We have a question that is quite puzzling but that will surely be something others have come across (e.g., in epidemiology). There are two methods we are thinking of to get a prevalence estimate, the question is, which one fits our aims, and are these methods similar when it comes to estimating their standard error or CI?
We aim to do the following:
- Get an accurate estimate of the prevalence of ‘x’ in the population, where a member of the population can either be x or not be x
- Test this against a given percentage (e.g., to see if it’s greater than 1% with a binom.test [in method M below, how would that work?])
- Do some kind of power analysis to see if the method (and our samples that we base on feasibility) is informative enough for aim 1 and 2
Method M
We would start at a population with a known amount of members: 371,949. Then screen this population to count all members that meet condition X, namely: 13077 (so that is 3.5% of the population who are members with X). Then, we randomly sample from members with X, a sample size of say 1000 for which we do a (time consuming) manual check to verify whether members actually fit the conditions we want to get the estimate for. Let’s call that ‘actual x’. In this last step, let’s say we determine 50% (500 out of 1000) to be ‘actual x’, then we generalise back to the population saying (.5*3.5=) 1,75% is our prevalence estimate of ‘actual x’ in the population.

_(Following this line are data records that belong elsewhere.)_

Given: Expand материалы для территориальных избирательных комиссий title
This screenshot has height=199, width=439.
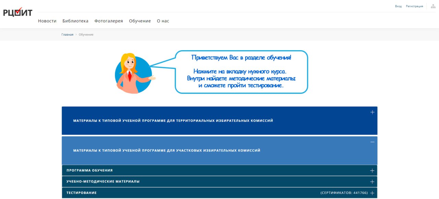Looking at the screenshot, I should coord(173,121).
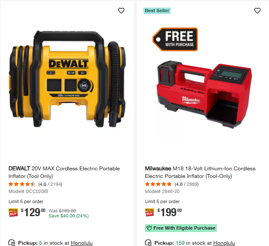Click Free With Eligible Purchase banner
The image size is (269, 246).
[x=181, y=228]
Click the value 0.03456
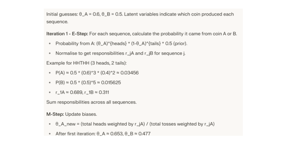The width and height of the screenshot is (281, 148). (130, 73)
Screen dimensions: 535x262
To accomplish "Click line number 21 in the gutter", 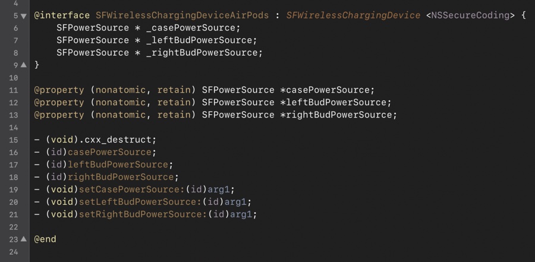I will pyautogui.click(x=14, y=214).
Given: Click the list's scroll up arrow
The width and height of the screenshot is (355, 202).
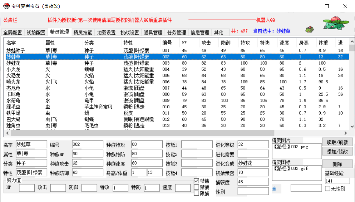Looking at the screenshot, I should coord(352,41).
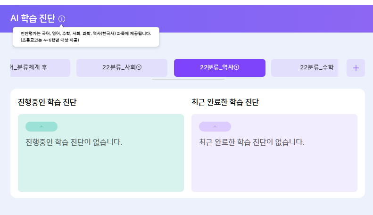373x215 pixels.
Task: Click the purple dash badge in 최근 완료한 card
Action: (x=215, y=126)
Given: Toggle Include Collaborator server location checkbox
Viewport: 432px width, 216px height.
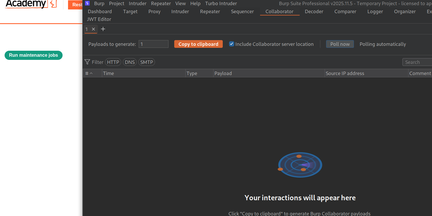Looking at the screenshot, I should [232, 44].
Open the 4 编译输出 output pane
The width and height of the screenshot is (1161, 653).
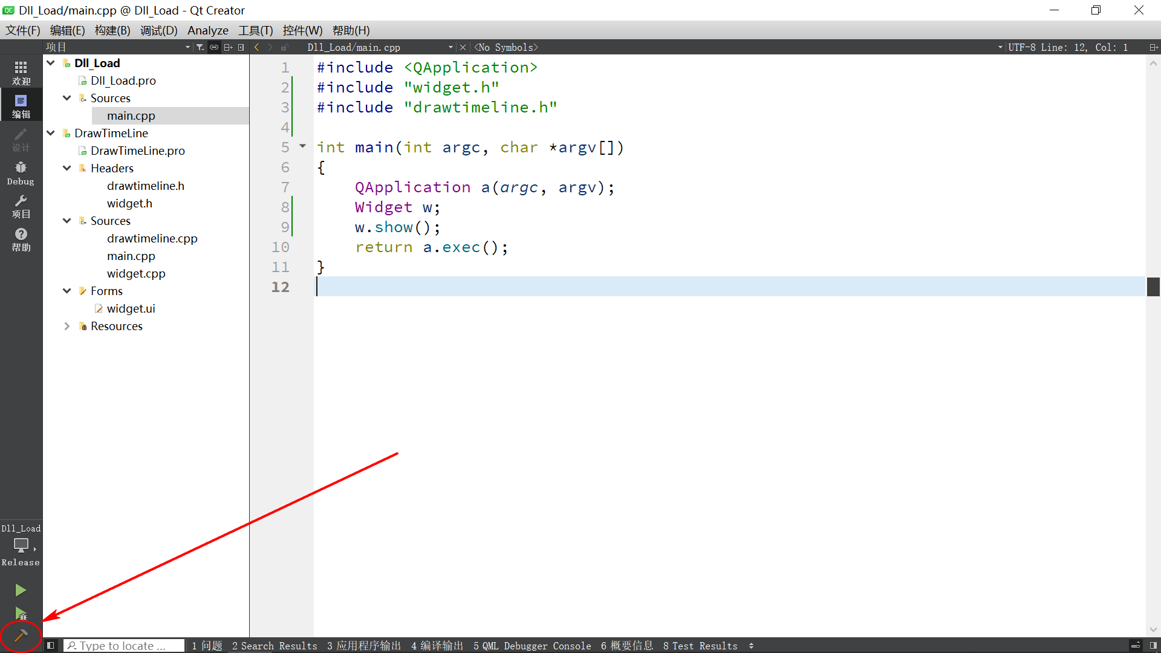pos(437,646)
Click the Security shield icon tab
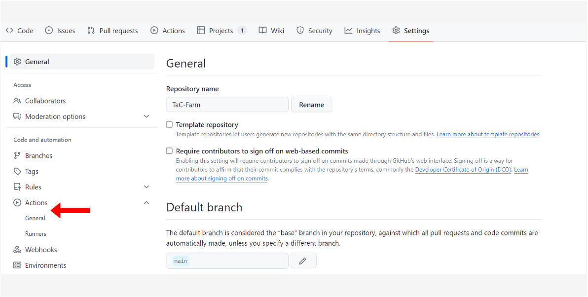Image resolution: width=588 pixels, height=297 pixels. click(x=300, y=31)
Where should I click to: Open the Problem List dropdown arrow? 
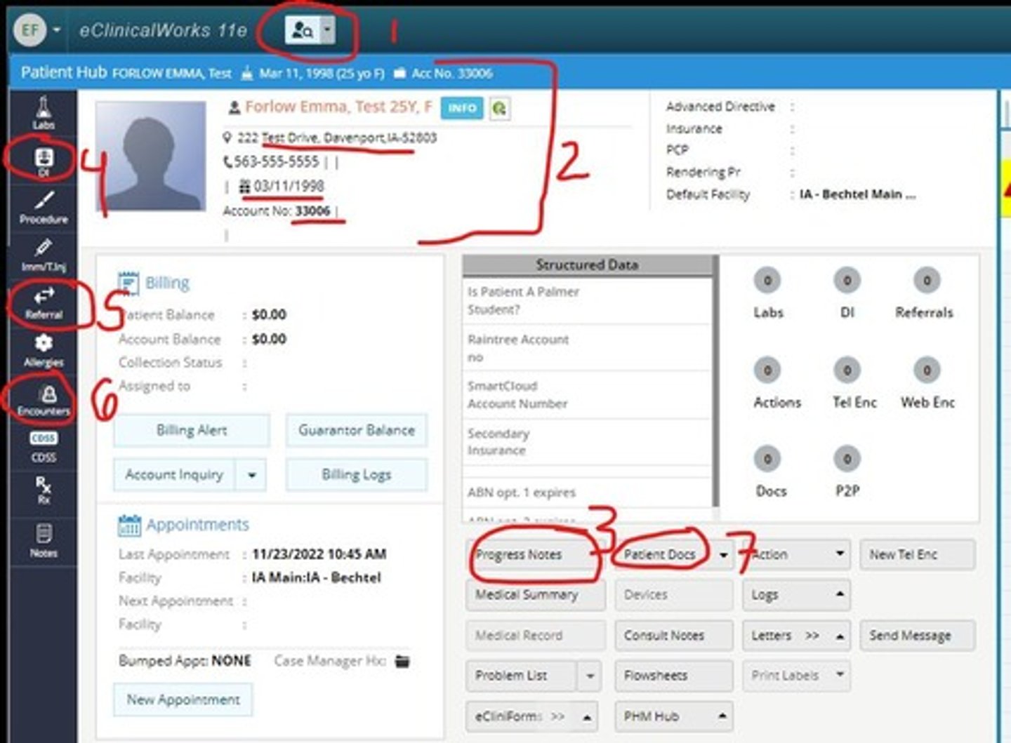pos(590,676)
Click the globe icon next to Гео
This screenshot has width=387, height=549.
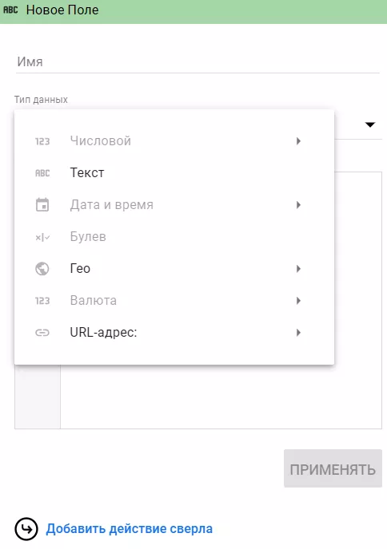tap(42, 269)
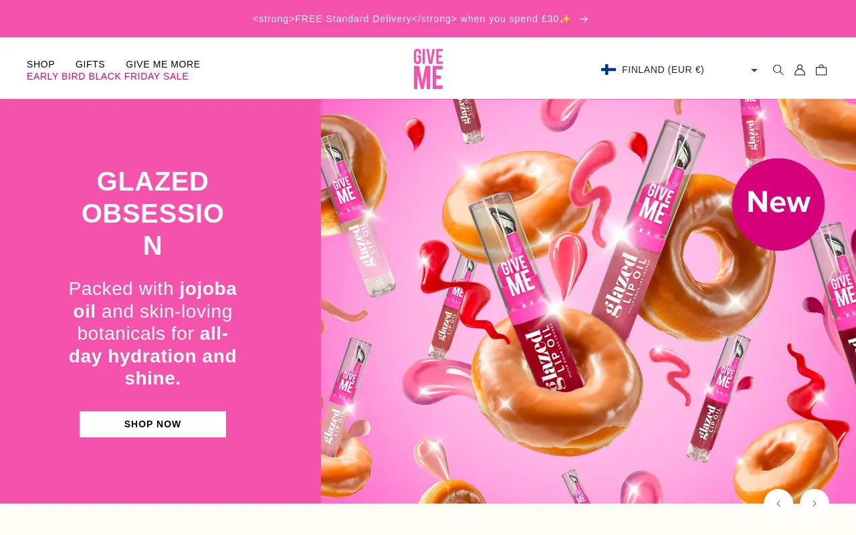Open the account login icon

point(800,70)
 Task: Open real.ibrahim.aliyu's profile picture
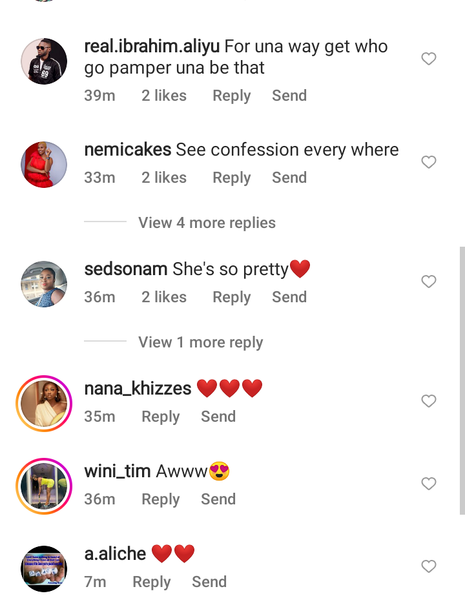[44, 61]
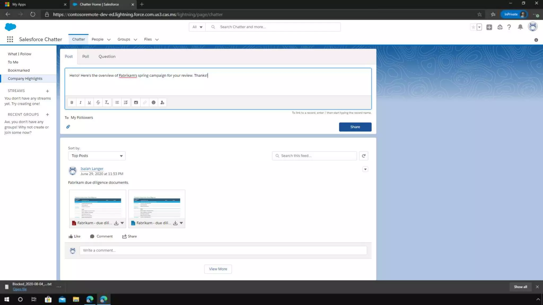Switch to the Question tab
This screenshot has width=543, height=305.
point(107,56)
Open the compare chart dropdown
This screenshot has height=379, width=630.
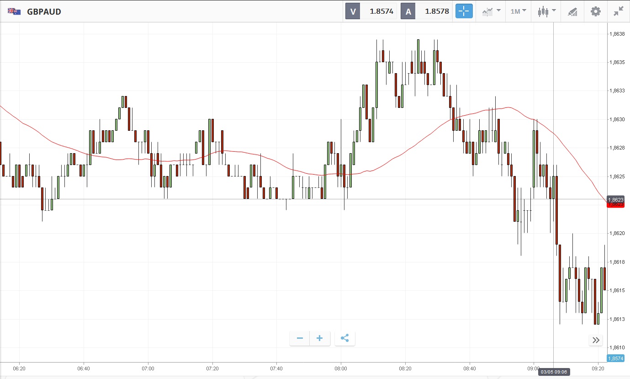point(492,11)
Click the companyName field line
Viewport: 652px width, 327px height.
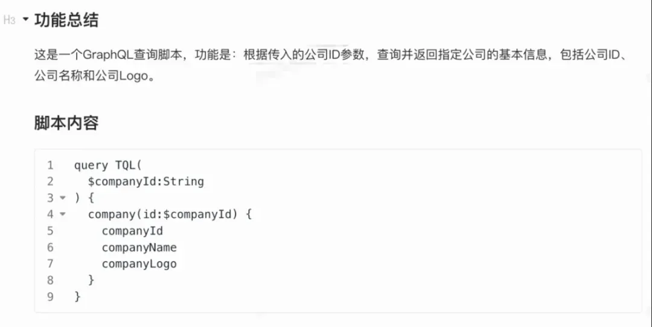coord(139,247)
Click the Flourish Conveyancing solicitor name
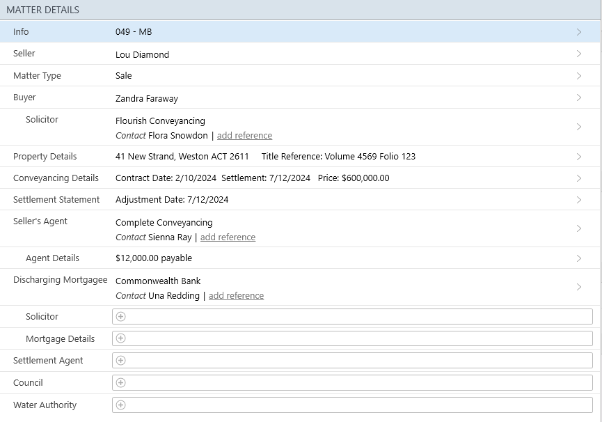Image resolution: width=602 pixels, height=422 pixels. 160,120
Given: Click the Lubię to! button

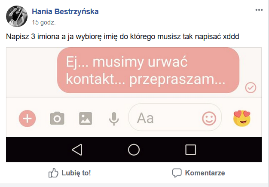Looking at the screenshot, I should [x=70, y=173].
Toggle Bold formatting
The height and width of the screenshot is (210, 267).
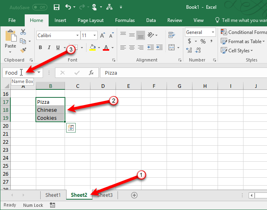(40, 48)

The puzzling thing here is that our estimate is in n = 1000 for the sample that has condition X, and what then happens to the SD when you multiply it to say something about the whole population (in which we just have the numbers, there is no uncertainty around that this amount of members of the population meet condition X). In other words, how would you calculate the SE/CI for the M method? and does that match the second method we describe below:
Method A
We would again start with a know population of 371,949 members. Then draw a random sample of say 30,000 from this, and in that sample screen for condition X, which would give us ~ 1050. Those ~1050 we would manually code (the time consuming step), and let’s say we find 450 to be ‘actual x’, then we would generalise back to the population saying (450 is 1.5% of 30,000 so) the prevalence in the population is 1.5%.
For the three aims stated above, is there a better method to choose, and if they are the same, how would one calculate the SE/CI for the M method?
Anything you can point us at is much appreciated! Thanks!